このように閑叟については公平な視点で描かれているものの、話が後編の江藤新平になると、正直贔屓のし過ぎではないかと眉をひそめる部分が多かったです。著者の毛利氏は過去にも「明治六年政変」「江藤新平」と江藤に関連する著書を二冊書いており、本書では過去の二冊と重複しないように注意した模様ですけれども、おかげで今回は少し強引過ぎると感じた箇所が数箇所見られました。特に脱藩後に江藤が蟄居させられたのは知られていますけれども、この蟄居時に江藤が閑叟の密名を受けて工作員として活躍したと言うのは、あまりにも飛躍し過ぎた説だと思うのですが・・・。
また、確かに江藤が発足当時の明治新政府の中でも優れた官僚であり、文部省や司法省の発足当時に江藤の果たした業績は大きいと思いますし、私自身も江藤の事を評価しています。
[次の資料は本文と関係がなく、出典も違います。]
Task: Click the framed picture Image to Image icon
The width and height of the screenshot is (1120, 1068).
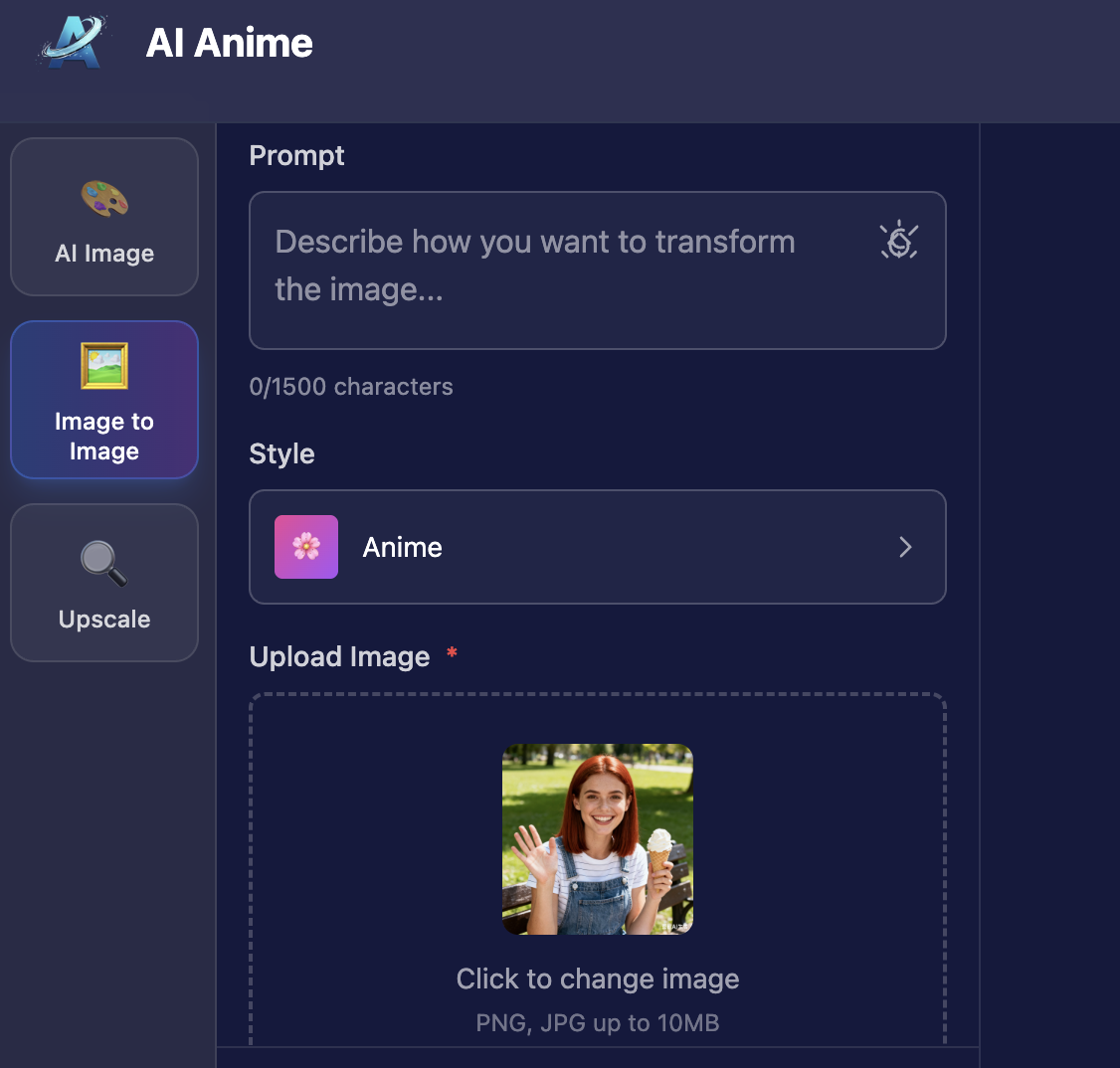Action: pos(104,366)
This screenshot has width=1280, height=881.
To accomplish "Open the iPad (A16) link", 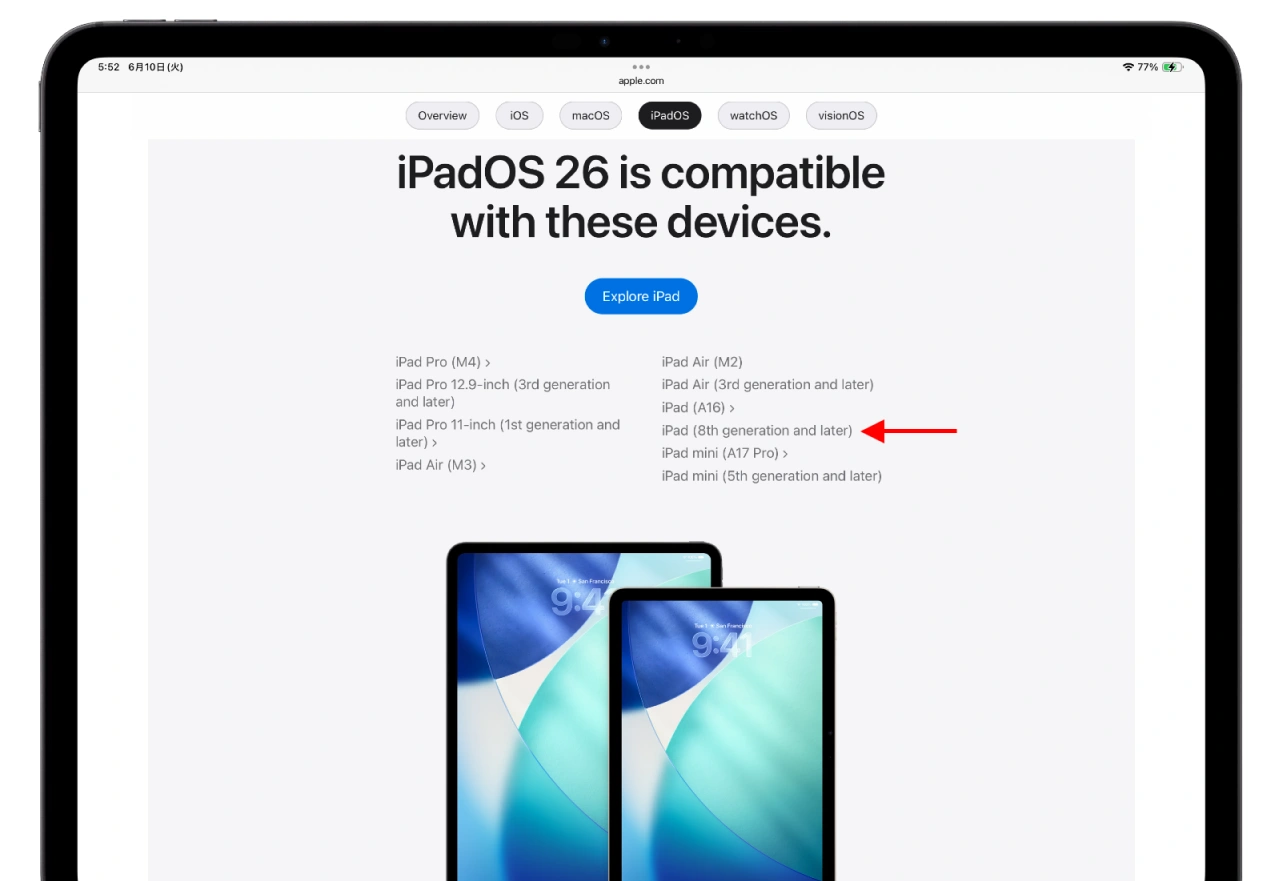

しかし、その私からしても江藤を日本の民権主義の父と褒め称えるのは幾らなんでも贔屓のし過ぎだろうと眉をひそめてしまいました。
また佐賀の乱についても、江藤は政敵である大久保利通の謀略に乗せられたと言う説については私も賛同ですけれども、大久保が江藤を敵視した理由について、大久保が江藤の才覚に嫉妬したと言うのは、これだけの実績を持つ歴史家とは思えない低俗な言動に飽きれてしまいました。
この様に幕末維新史における佐賀藩の動向と、その佐賀藩を率いた鍋島閑叟と、維新後佐賀藩を代表する江藤新平についての入門書としては最適な本と言えましょう。しかし江藤新平の描き方については、明らかに筆者のベクトルが掛かっているので、注意が必要です。